═════ Stored rows

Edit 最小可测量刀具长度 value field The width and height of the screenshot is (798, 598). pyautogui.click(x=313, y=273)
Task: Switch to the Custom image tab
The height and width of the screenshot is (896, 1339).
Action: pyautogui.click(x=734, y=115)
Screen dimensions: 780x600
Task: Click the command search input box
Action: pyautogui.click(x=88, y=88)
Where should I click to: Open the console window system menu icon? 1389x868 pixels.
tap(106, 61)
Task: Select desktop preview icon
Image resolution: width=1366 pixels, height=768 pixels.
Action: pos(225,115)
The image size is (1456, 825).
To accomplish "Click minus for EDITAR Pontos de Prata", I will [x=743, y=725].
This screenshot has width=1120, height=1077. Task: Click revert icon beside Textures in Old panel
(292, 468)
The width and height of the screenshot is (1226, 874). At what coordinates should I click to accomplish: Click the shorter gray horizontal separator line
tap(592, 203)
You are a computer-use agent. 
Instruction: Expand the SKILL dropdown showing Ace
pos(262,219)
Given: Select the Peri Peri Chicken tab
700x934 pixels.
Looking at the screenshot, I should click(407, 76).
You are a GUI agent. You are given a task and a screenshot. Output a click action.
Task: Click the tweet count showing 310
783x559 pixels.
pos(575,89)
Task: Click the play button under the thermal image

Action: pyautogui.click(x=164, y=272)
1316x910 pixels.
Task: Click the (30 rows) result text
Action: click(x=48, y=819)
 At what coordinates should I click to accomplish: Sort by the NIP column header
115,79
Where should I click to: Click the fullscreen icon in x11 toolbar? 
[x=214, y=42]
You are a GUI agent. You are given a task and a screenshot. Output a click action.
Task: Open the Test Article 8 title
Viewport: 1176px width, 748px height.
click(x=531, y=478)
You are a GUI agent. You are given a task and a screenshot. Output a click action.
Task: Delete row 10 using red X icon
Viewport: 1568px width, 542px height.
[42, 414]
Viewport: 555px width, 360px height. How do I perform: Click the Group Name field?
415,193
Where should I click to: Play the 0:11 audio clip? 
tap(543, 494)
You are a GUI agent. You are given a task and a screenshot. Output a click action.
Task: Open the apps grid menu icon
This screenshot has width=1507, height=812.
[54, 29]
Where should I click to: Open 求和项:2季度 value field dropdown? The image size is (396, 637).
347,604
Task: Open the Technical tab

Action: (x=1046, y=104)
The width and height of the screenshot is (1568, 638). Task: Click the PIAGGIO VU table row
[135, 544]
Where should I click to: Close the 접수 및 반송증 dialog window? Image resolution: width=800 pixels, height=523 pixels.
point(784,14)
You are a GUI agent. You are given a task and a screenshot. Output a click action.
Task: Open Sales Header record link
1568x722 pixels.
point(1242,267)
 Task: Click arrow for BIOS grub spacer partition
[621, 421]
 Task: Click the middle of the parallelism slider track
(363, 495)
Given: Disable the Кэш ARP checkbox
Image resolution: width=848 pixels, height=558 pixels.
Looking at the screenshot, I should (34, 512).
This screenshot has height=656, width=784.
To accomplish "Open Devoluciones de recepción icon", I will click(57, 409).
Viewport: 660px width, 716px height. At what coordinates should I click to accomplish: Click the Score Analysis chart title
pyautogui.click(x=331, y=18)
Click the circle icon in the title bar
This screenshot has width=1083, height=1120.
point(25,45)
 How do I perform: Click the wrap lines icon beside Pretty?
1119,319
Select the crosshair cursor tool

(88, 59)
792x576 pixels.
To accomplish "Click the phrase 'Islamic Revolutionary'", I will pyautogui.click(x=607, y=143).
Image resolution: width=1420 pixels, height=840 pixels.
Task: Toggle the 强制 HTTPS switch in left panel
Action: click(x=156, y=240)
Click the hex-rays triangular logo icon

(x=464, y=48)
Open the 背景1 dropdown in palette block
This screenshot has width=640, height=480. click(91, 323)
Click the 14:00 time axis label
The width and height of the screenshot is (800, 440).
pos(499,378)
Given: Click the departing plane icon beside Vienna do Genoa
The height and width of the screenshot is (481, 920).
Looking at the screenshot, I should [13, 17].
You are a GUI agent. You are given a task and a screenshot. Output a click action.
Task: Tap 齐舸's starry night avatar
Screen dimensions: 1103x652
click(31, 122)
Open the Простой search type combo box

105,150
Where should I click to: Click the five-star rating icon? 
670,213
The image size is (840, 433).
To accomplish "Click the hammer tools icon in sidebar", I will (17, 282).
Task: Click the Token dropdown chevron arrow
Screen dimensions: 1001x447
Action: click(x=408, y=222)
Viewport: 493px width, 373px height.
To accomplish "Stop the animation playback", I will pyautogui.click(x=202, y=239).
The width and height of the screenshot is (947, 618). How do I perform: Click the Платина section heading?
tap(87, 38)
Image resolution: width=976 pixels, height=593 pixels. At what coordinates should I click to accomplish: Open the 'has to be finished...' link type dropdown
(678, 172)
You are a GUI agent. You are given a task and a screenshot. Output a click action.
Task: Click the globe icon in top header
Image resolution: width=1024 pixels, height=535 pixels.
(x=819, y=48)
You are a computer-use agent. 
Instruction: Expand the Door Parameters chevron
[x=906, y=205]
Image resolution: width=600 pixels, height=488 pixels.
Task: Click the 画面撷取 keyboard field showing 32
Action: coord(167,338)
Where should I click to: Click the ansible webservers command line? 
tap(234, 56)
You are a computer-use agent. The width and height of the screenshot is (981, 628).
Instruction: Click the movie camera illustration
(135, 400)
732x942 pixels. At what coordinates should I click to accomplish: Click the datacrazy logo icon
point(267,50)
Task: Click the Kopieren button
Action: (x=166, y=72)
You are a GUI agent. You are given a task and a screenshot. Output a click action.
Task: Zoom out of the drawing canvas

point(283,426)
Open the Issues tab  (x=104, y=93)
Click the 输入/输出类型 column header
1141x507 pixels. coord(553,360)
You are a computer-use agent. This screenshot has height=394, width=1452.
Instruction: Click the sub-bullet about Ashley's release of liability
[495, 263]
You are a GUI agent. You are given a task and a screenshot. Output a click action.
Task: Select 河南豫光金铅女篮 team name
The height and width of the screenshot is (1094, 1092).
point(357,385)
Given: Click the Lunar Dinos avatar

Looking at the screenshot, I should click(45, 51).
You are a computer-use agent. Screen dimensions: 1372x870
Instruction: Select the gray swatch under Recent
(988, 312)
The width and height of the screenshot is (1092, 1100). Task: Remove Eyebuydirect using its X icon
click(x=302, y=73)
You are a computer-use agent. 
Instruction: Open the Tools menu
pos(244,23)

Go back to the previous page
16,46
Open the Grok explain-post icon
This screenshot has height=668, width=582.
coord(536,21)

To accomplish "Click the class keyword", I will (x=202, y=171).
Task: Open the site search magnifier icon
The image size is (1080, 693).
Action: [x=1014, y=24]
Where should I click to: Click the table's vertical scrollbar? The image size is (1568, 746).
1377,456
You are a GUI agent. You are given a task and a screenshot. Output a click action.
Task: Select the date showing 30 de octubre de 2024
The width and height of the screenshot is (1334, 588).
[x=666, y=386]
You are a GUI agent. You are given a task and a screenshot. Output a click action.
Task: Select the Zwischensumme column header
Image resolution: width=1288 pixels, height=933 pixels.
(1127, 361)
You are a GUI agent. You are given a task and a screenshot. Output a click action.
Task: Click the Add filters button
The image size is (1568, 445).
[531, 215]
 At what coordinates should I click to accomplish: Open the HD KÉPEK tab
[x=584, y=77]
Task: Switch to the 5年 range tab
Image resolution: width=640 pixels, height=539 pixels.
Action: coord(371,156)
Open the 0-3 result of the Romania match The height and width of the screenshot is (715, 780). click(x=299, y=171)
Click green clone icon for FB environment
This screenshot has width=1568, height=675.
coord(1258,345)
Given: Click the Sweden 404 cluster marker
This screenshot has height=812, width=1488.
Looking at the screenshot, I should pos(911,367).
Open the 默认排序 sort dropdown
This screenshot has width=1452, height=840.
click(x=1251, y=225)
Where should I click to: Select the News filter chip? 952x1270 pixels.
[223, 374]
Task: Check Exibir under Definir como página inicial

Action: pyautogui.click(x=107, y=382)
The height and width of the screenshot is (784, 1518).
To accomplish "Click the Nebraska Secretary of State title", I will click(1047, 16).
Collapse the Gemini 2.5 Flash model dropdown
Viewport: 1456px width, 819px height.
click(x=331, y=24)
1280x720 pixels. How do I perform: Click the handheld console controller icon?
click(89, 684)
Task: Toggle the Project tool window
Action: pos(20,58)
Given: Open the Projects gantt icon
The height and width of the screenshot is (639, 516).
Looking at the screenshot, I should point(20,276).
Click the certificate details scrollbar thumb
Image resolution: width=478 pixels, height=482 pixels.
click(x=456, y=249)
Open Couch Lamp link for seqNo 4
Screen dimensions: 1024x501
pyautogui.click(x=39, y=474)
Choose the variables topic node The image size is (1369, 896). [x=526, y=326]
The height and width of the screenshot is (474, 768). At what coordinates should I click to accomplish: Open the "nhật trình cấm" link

══════════

▶ _What is expected_
Rewrite the entries from the line with "You are a computer-use agent. Screen" to the line with "[x=666, y=386]", changing "Instruction" to "Directive" and leaving everything else the same.

▶ _Written response_
You are a computer-use agent. Screen dimensions: 1372x870
Directive: Select the gray swatch under Recent
(988, 312)
The width and height of the screenshot is (1092, 1100). Task: Remove Eyebuydirect using its X icon
click(x=302, y=73)
You are a computer-use agent. 
Directive: Open the Tools menu
pos(244,23)

Go back to the previous page
16,46
Open the Grok explain-post icon
This screenshot has height=668, width=582.
coord(536,21)

To accomplish "Click the class keyword", I will (x=202, y=171).
Task: Open the site search magnifier icon
The image size is (1080, 693).
Action: [x=1014, y=24]
Where should I click to: Click the table's vertical scrollbar? The image size is (1568, 746).
1377,456
You are a GUI agent. You are given a task and a screenshot. Output a click action.
Task: Select the date showing 30 de octubre de 2024
The width and height of the screenshot is (1334, 588).
[x=666, y=386]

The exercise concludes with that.